Literature DB >> 17328588

K-leap method for accelerating stochastic simulation of coupled chemical reactions.

Xiaodong Cai1, Zhouyi Xu.   

Abstract

Leap methods are very promising for accelerating stochastic simulation of a well stirred chemically reacting system, while providing acceptable simulation accuracy. In Gillespie's tau-leap method [D. Gillespie, J. Phys. Chem. 115, 1716 (2001)], the number of firings of each reaction channel during a leap is a Poisson random variable, whose sample values are unbounded. This may cause large changes in the populations of certain molecular species during a leap, thereby violating the leap condition. In this paper, we develop an alternative leap method called the K-leap method, in which we constrain the total number of reactions occurring during a leap to be a number K calculated from the leap condition.

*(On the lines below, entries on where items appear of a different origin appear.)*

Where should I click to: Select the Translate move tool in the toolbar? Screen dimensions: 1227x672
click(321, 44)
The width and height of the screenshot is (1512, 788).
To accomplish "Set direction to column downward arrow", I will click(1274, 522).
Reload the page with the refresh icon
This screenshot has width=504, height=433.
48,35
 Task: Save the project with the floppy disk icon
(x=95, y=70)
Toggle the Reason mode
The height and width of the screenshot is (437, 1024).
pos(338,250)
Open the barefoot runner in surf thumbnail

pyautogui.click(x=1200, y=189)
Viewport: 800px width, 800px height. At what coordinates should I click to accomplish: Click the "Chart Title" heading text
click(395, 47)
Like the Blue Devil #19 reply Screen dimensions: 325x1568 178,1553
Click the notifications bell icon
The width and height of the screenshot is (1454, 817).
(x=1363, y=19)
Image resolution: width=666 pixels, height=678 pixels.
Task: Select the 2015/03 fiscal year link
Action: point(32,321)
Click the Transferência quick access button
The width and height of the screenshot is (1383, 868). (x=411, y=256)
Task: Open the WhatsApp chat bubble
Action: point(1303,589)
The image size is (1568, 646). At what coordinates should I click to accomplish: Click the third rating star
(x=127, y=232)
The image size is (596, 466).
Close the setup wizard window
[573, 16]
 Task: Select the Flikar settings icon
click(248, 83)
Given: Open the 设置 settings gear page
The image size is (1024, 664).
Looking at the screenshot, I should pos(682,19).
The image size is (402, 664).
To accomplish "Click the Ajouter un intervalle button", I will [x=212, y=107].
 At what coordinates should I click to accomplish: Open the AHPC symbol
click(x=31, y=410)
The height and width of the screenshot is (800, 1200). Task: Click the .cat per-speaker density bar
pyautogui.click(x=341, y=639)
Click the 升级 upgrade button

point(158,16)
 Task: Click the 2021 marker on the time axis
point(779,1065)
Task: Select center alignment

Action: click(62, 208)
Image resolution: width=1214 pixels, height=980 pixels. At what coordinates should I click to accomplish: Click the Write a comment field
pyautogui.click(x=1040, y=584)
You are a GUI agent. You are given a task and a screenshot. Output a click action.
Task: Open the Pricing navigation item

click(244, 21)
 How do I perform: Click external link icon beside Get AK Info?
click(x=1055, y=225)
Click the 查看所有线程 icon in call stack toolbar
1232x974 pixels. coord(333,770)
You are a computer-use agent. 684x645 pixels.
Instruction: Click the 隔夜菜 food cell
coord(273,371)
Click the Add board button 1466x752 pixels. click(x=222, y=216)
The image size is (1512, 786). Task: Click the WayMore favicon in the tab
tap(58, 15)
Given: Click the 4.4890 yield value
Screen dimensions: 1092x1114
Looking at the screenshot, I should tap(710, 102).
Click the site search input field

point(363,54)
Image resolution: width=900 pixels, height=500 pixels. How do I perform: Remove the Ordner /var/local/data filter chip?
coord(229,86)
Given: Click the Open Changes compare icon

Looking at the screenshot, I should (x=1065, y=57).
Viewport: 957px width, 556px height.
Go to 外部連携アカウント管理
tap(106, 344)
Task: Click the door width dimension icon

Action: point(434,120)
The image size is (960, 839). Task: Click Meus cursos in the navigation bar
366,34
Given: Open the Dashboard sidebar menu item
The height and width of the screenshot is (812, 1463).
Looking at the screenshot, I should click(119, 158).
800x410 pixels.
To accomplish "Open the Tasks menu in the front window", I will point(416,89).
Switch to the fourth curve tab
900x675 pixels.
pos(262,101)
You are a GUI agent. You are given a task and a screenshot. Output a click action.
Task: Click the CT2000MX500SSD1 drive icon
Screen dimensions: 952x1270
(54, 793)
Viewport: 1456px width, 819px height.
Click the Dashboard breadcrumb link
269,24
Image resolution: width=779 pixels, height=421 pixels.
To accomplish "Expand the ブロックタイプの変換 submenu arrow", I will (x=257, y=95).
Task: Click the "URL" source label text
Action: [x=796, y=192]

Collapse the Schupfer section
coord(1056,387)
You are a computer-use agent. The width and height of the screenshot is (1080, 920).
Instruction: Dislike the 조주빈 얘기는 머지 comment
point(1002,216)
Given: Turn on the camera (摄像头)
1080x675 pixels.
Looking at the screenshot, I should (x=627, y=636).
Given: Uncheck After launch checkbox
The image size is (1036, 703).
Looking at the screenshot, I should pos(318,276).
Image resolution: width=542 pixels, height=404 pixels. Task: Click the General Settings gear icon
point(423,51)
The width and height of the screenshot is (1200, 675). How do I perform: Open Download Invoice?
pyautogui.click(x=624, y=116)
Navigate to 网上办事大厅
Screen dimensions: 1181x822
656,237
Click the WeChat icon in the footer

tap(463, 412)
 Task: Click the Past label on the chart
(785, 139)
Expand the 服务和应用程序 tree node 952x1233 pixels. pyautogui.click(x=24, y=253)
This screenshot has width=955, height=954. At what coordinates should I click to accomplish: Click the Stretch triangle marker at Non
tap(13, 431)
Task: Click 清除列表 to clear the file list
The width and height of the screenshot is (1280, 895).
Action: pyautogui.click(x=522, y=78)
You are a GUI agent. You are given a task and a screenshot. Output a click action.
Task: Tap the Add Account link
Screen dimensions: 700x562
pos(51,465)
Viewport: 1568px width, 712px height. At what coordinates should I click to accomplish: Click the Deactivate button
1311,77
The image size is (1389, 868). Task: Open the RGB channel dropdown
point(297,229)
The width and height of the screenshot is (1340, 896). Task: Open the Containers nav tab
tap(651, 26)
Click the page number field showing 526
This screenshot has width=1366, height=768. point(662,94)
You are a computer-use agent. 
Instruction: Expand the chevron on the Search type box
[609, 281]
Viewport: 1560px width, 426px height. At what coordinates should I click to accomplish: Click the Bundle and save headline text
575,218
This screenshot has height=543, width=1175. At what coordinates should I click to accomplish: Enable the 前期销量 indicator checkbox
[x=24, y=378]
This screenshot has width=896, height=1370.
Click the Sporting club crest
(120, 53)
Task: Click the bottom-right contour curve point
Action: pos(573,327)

As the number of firings of each reaction channel during a leap is upper bounded by a properly chosen number, our K-leap method can better satisfy the leap condition, thereby improving simulation accuracy. Since the exact stochastic simulation algorithm (SSA) is a special case of our K-leap method when K=1, our K-leap method can naturally change from the exact SSA to an approximate leap method during simulation, whenever the leap condition allows to do so.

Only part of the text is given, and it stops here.